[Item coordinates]
— Begin —
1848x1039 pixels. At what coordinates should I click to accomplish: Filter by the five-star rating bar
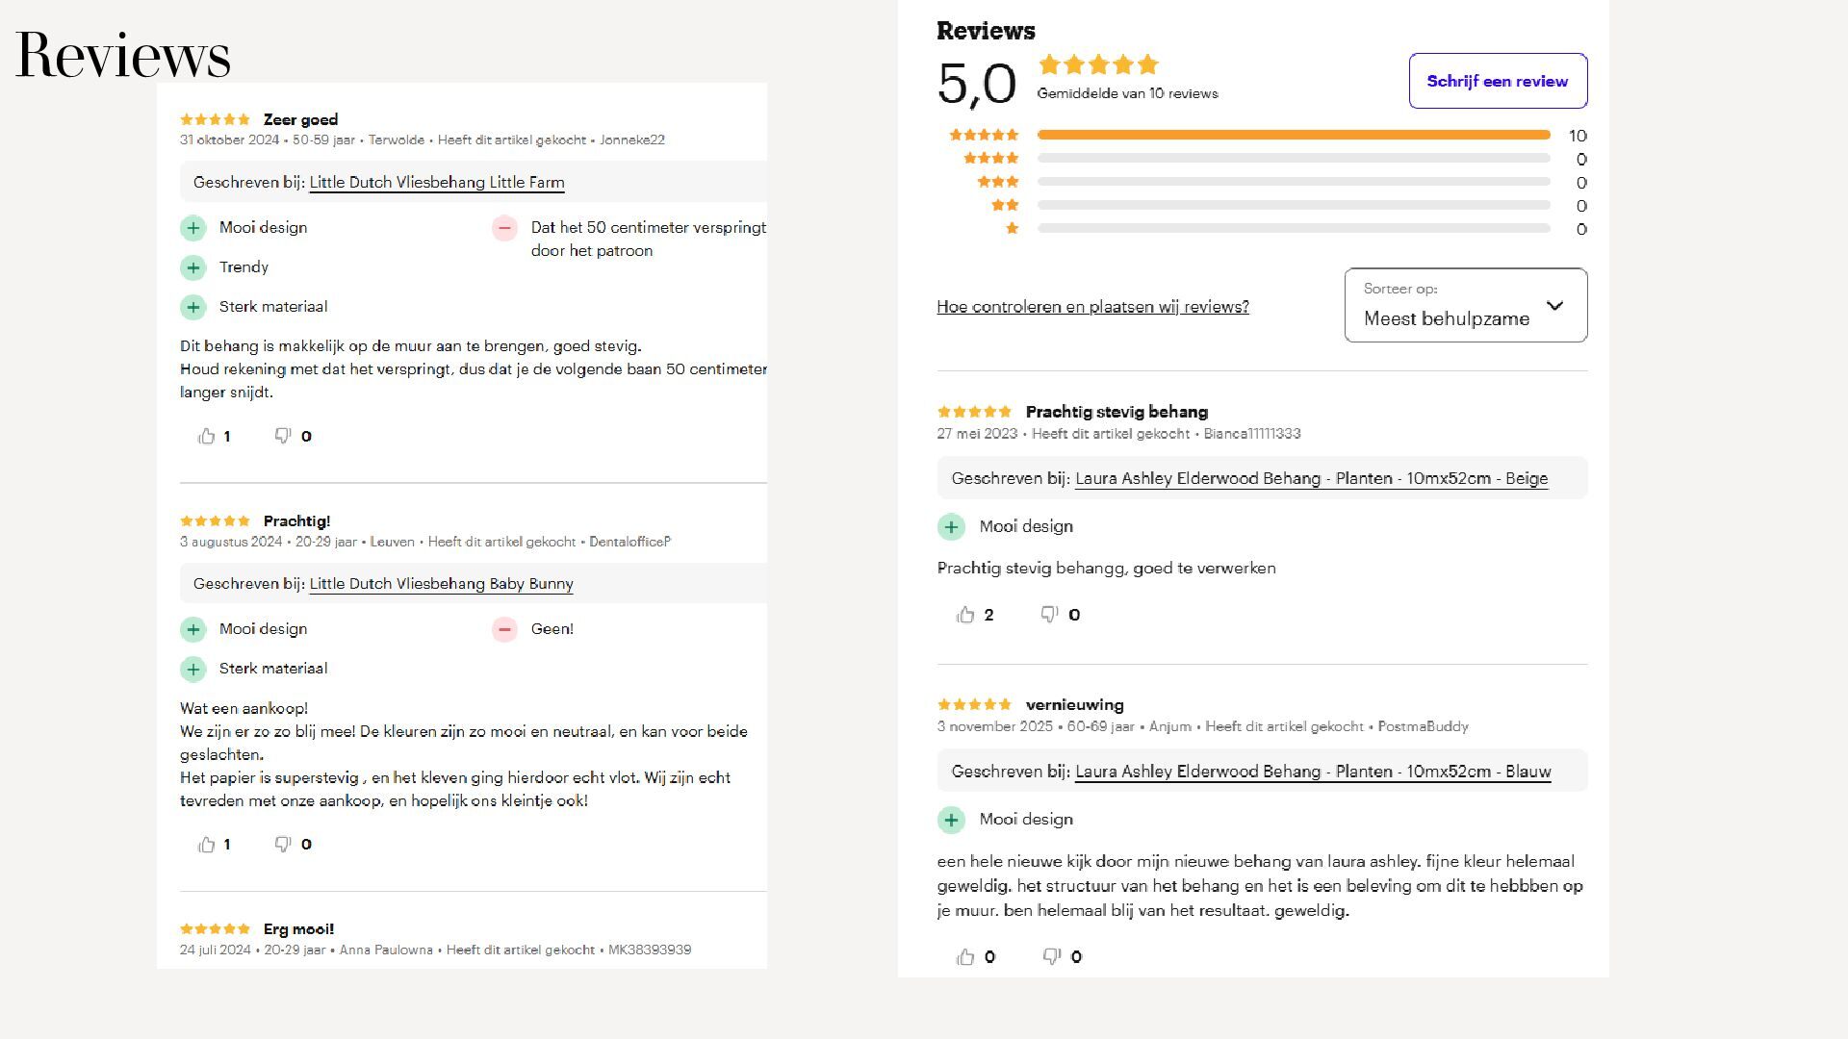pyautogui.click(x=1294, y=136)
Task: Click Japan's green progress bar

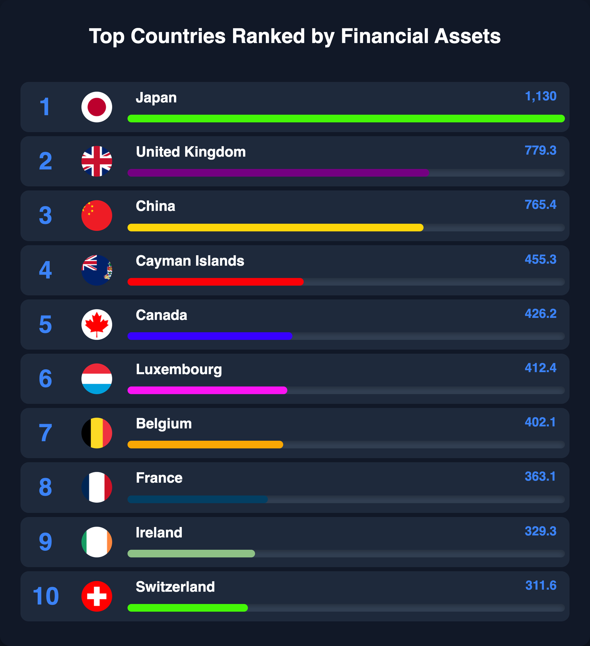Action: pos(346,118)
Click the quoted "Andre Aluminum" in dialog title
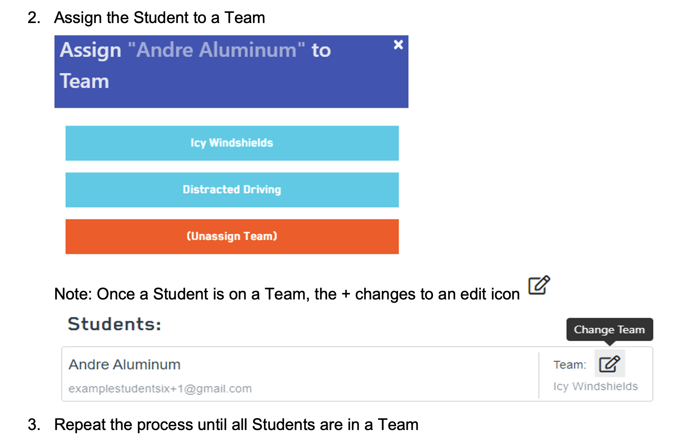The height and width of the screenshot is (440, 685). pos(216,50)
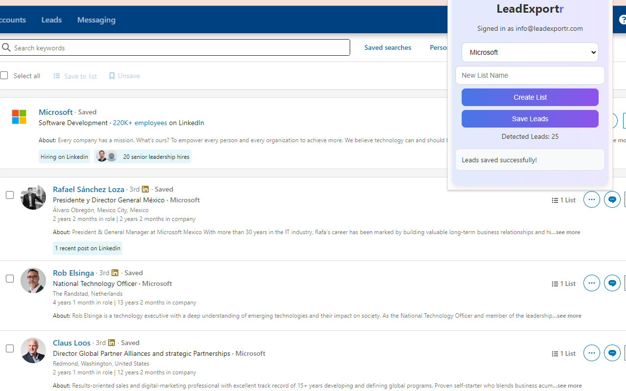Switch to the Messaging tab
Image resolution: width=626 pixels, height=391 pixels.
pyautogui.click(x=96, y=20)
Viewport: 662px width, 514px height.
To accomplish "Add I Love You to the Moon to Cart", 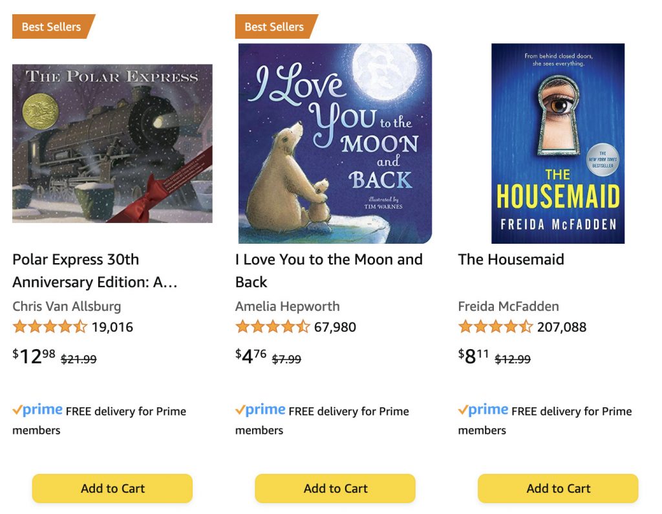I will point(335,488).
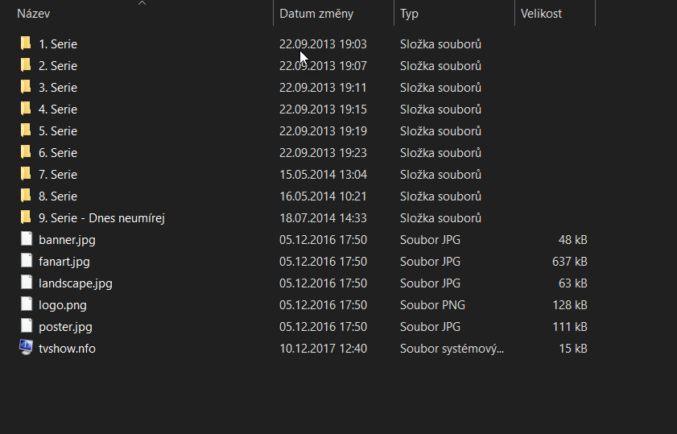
— End —
(STATED TASK) Count the lines in the items that contain the string "pixels", and give only the number.

(EXPECTED ANSWER) 2